A look at where it has gone wrong for Ranieri and Leicester:

Getting Complacent

Advertisement

Understandably, given the achievement, Leicester’s players were rewarded handsomely for winning the Premier League. New, bumper contracts were handed out, and the club’s Thai owner bought each player a BMW i8 worth about USD$135,000 (4.7 million baht).

Did success get to the players’ heads? It certainly seemed so on the field.

The work rate appears to have dipped this season. The determination to bounce back from going a goal down just hasn’t been there. The main focus appeared to be the Champions League, not the Premier League, and it showed in the results: Leicester qualified for the knockout stage in Europe with a game to spare and slipped closer to the relegation zone in the league each passing week.

Ranieri even accused his team of lacking “heart and desire” at the weekend after losing at third-tier Millwall 1-0 in the FA Cup.

Selling Kante

Rarely can the departure of one player have had such a profound effect on a team.

N’Golo Kante – a dynamic, diminutive central midfielder – was one of the driving forces behind Leicester’s title success. His teammates and Ranieri said he did the work of two players with his energy and reading of the game.

Kante left Leicester for Chelsea in July and has proved irreplaceable. Ranieri signed Nampalys Mendy and Daniel Amartey in the offseason and Wilfred Ndidi in January, but none of the holding midfielders come close to matching Kante.

Leicester’s defense lost its screener and its aging center backs, Robert Huth and Wes Morgan, have been exposed. The team has been unable to switch defense into attack as quick without Kante.

Meanwhile, Chelsea – with Kante running its midfield – has an eight-point lead and is a big favorite to win the league.

Transfer Strategy

Ranieri tried to build on an unlikely position of strength by twice breaking Leicester’s record for a transfer fee in the offseason, signing forward Ahmed Musa and then Islam Slimani for a combined 46 million pounds ($58 million).

Like Mendy and Amartey, they have struggled to make any impression and Ranieri has often simply returned to his title-winners of last season to get the team firing again.

It hasn’t happened.

Fading Stars

Along with Kante, striker Jamie Vardy and winger Riyad Mahrez were Leicester’s star players last season, scoring crucial goals and bringing an element of surprise to opponents who knew little about them at the start of the campaign.

Vardy scored 24 goals, the second-highest in the league, and netted in a Premier League-record 11 straight games. This season, he has five goals, three of which came in one game against Manchester City in December.

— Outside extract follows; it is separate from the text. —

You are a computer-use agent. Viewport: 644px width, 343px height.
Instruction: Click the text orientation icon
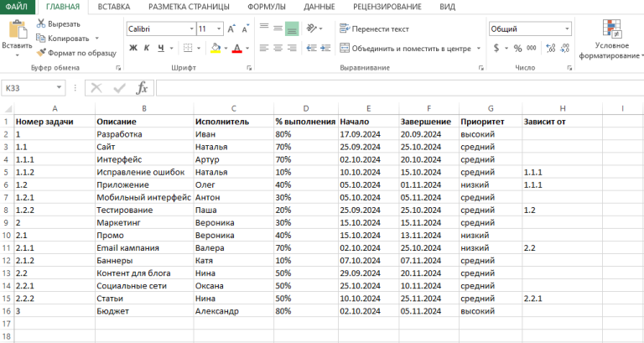(x=313, y=29)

Mahrez scored 16 last season, many of them match-winning strikes, and was voted English soccer’s player of the year. This season, he has three goals and has appeared disinterested in some games.

Growing Unrest

By the start of February, reports of growing unrest in the Leicester squad started to emerge in the British media. Unhappiness with Ranieri’s tactics, team selections, and managerial style was apparently behind it, although the players showed a united front in public and backed their coach whenever they fronted up after each bad result.

Advertisement

Ranieri – nicknamed “The Tinkerman” at former club Chelsea for his penchant for making regular changes to his team – searched around for the right formula, changing players and formations in almost every game. But nothing worked.

The board gave Ranieri a vote of confidence in a statement this month. Those public shows of faith invariably mean nothing. So it proved.

Ranieri was fired barely two weeks later.